EXCERPT PROVIDED —
--------------------------------------------------
China admitted it belonged to them though insisted it was simply a weather balloon that had gone off course.
But it took no responsibility for the three others.
A car-sized object interfered with the sensors of two F-22 Raptor fighters before they shot it down over Deadhorse, Alasha, on Friday (Feb 10).
A second cylinder-shaped UFO was blasted out of the sky over Yukon in Canada 24 hours later (Feb 11) after consultation between US President Joe Biden and his counterpart north of the border Justin Trudeau.
The third – neutralised by an F-16 fighter at 20,000ft over the Great Lakes on Sunday (Feb 12) – was described by defence officials as an unmanned octagonal structure’ with potential surveillance capabilities’ and strings attached to it.
Military chiefs admitted that take-down had needed two Sidewinder missiles costing £660,000 because the first shot missed.
They claimed the Chinese military operated an army of surveillance balloons.
But Sir Michael said it was "not clear" why the nation would need them when it had 260 spy satellites.
“What they are getting from a balloon that they can’t get from other sources is not clear to me at all," he said.
“Probably we have enough information available from satellites which they are able to get on to, and frankly using Google and all the rest of it, would give them an awful lot of information."
Prime Minister Rishi Sunak has claimed Britain has a "watertight rapid response" capability to "intercept" any such threat to the UK.
But former British ambassador to the US and national security adviser Lord Kim Darroch said he was not convinced.
The UK’s E-3 Sentry aircraft have been sold to Chile leaving the nation currently without surveillance planes.
“I think we have under-invested in defence for the last couple of decades – one might argue ever since the end of the Cold War – and we don’t have all the kit and equipment that we really need and there are gaps around in the technology our armed forces have," he said.
“So we will have some capability. Whether we have a watertight capability as the Prime Minister says I’m not so sure."
--------------------------------------------------
JOB A — Reproduce verbatim the portion of the entries beginning with the line containing "has width=1568, height=776." and continuing through the final line of the entries, both ends included.
The entries that follow bear no relation to the excerpt above.

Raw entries
--------------------------------------------------
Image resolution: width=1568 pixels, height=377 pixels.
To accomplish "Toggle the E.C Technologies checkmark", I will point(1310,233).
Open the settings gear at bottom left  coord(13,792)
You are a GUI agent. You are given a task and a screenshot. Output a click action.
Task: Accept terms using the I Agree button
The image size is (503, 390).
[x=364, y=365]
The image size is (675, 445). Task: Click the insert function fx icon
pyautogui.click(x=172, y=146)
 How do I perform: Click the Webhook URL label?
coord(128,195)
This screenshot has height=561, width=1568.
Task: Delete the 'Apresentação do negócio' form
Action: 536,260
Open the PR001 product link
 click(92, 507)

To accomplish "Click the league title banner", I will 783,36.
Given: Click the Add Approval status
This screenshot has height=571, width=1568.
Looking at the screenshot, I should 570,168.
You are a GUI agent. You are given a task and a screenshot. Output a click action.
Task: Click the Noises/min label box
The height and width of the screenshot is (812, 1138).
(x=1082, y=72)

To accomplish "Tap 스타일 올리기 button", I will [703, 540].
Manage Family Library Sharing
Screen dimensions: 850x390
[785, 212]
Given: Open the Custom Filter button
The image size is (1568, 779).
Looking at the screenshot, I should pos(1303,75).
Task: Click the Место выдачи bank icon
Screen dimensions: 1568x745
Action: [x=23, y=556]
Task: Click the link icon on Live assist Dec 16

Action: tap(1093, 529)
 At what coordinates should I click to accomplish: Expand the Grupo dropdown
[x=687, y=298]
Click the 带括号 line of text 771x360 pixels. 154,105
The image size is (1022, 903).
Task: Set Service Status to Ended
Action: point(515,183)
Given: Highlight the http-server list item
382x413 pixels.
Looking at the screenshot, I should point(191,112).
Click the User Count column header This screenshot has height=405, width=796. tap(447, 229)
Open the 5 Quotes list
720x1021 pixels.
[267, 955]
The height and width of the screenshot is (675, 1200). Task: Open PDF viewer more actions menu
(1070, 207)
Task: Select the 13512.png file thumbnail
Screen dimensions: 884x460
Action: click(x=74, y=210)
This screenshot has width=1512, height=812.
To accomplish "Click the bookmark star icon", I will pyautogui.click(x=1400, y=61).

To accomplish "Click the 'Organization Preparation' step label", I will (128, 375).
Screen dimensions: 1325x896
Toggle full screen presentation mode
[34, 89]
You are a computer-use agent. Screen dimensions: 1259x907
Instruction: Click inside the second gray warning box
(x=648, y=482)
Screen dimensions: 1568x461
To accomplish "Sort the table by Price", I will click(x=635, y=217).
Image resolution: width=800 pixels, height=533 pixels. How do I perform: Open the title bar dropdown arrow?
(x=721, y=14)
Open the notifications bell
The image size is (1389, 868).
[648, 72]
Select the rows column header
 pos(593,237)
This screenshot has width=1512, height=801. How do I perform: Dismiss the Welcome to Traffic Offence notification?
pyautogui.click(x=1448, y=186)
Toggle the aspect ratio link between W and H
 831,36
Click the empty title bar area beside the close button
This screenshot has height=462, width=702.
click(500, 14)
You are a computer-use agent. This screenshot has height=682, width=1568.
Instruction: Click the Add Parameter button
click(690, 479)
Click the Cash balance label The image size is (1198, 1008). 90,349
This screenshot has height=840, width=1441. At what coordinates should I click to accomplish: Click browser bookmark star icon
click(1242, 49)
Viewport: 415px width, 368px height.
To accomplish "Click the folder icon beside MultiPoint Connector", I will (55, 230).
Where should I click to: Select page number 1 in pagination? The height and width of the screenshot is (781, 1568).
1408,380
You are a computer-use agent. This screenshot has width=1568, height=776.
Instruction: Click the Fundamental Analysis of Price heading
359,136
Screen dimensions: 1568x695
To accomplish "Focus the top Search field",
--------------------------------------------------
JOB B — According to the excerpt on the downed aerial objects, to which country were the UK's E-3 Sentry aircraft sold?

EXERCISE RESULT A —
You are a computer-use agent. This screenshot has width=1568, height=776.
Instruction: Click the Fundamental Analysis of Price heading
359,136
Screen dimensions: 1568x695
To accomplish "Focus the top Search field",

EXERCISE RESULT B — Chile.